Outside the Alabama State Capitol last month, Reverend Jeff Hood led a rally in opposition of the death penalty, specifically suffocation by nitrogen gas.

Hood served as the spiritual advisor to convicted murderer Kenneth Smith, the first incarcerated person in the country to be killed by nitrogen gas.

“His head literally looked like it was about to explode,” explained Hood. “He’s heaving back and forth and back and forth. The mask is such that there’s a glass plate on the front or plastic plate on the front, so every time he’s heaving, he’s spitting mucus.”

Louisiana could be the next state to expand their death penalty methods to include nitrogen gas and electrocution.

Three Louisianians on death row committed crimes in Orleans Parish, including Antoinette Frank, the NOPD officer who, in 1995, gunned down another officer and two members of the family who owned the Kim Ahn restaurant, the New Orleans East business Frank and her nephew robbed during their killings.

Yet, advocates against the death penalty say execution isn’t the answer.

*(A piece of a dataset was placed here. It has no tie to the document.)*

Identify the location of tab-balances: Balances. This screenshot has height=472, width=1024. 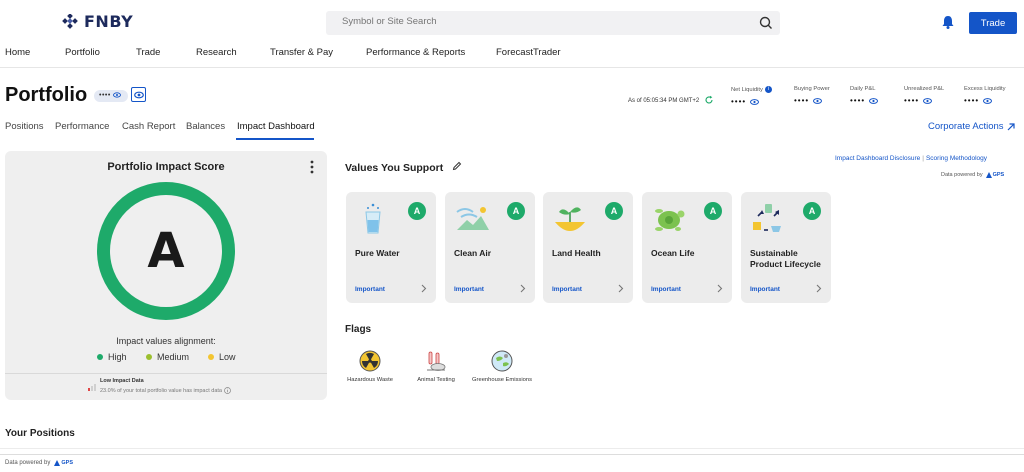
(206, 126). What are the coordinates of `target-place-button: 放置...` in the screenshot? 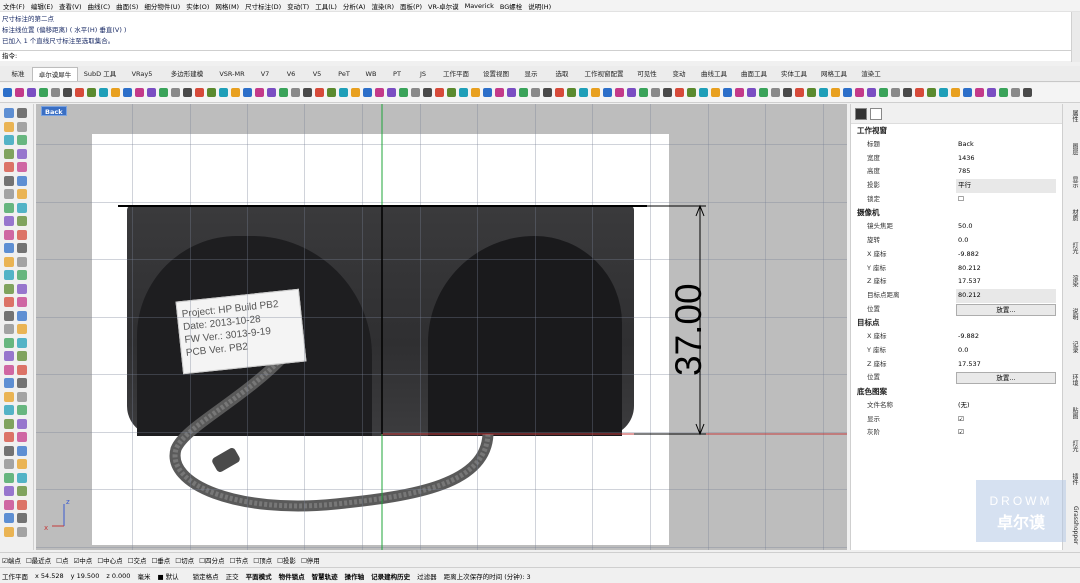 It's located at (1006, 378).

“Anybody that believes that imprisonment is not severe punishment, especially death by incarceration, that’s really what life without the possibility of parole is, it’s death by incarceration,” said Death Penalty Action Executive Director Abraham Bonowitz. “That is severe punishment.”

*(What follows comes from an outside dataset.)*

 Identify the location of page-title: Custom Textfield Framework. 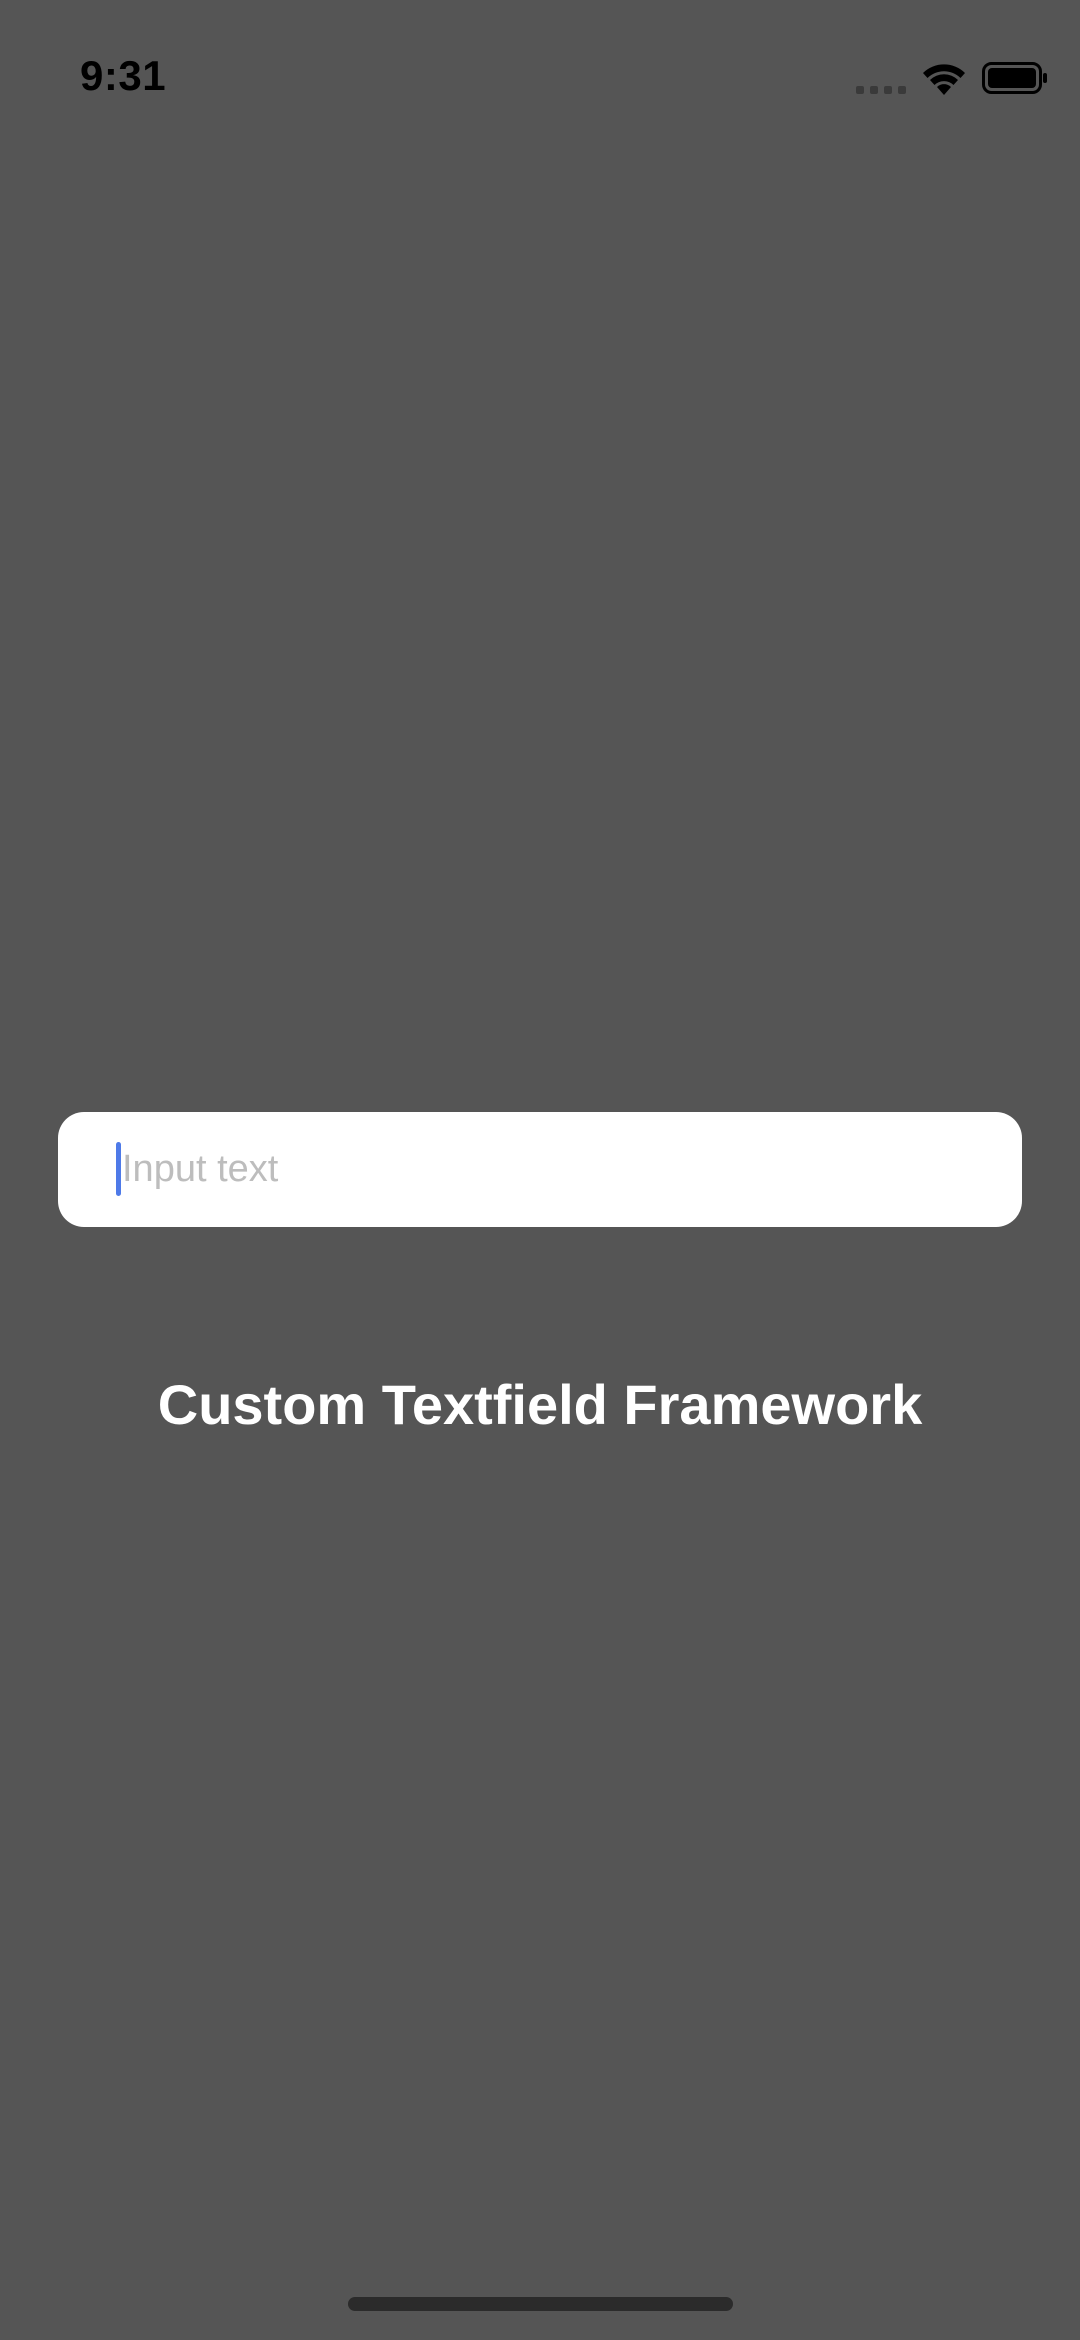
(540, 1404).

Before passing Tuesday, the bill proposing the methods was amended to require counseling for the state employees who would be responsible for performing the executions.

“We’re seeing the governor, we’re seeing legislators who are arguing for these new methods of execution, who will never have to perform these new methods of execution,” Hood said.

The bill now heads to the full state house for a vote.